Image-charge detection of electrons on helium in an on-chip trapping device

TL;DR

This paper demonstrates a highly sensitive on-chip image-charge detection method for electrons on helium, enabling the resolution of Rydberg transition spectra and paving the way for non-destructive spin-state readout in quantum computing applications.

Contribution

It introduces an on-chip detection technique for electrons on helium that can resolve single-electron Rydberg transitions, advancing quantum state detection capabilities.

Findings

Resolved Rydberg transition spectra of electrons on helium.

Achieved sensitivity sufficient for single-electron detection.

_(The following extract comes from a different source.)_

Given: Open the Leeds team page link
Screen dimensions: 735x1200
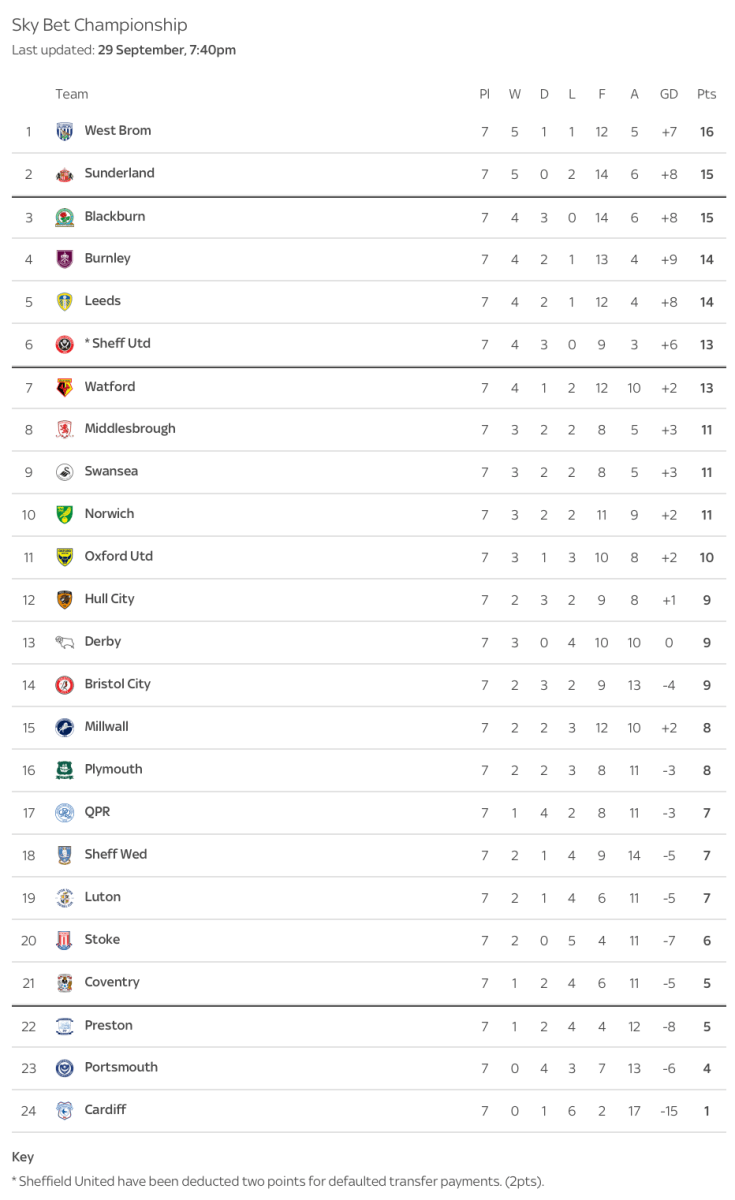Looking at the screenshot, I should 102,301.
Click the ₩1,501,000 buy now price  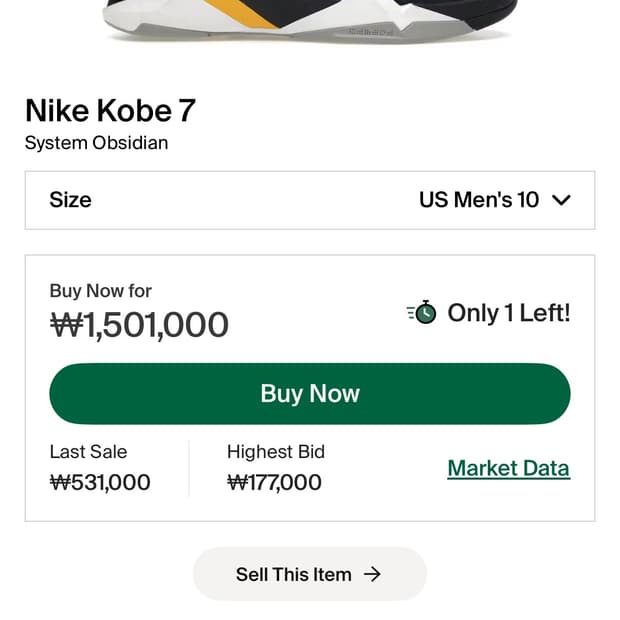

Showed potential for non-destructive spin-state readout.

Abstract

Electrons trapped on the surface of superfluid helium have been thought of as a useful resource for quantum computing. Such electrons show long coherence of their surface-bound (Rydberg) states combined with their easy electrostatic manipulation. Recent proposals explored the possibility of coupling the spin state of an electron and the state of its quantized motion with a promise of a highly scalable 2D architecture for a quantum computer. However, despite recent progress in the detection of quantized lateral motion of electrons using a circuit-QED setup, the manipulation of a small number of electrons and their quantum state detection remains a challenging problem. Here, we report on the detection of the Rydberg transition of electrons on superfluid helium in an on-chip microchannel device in which electrons are moved and trapped by a set of electrostatic gates. A highly sensitive image-charge detection system allows us not only to resolve the transition spectra of such electrons, but also to perform the device characterization. The demonstrated sensitivity shows the feasibility of detecting the Rydberg transition of a single electron, which can open a new pathway for a non-destructive spin-state readout.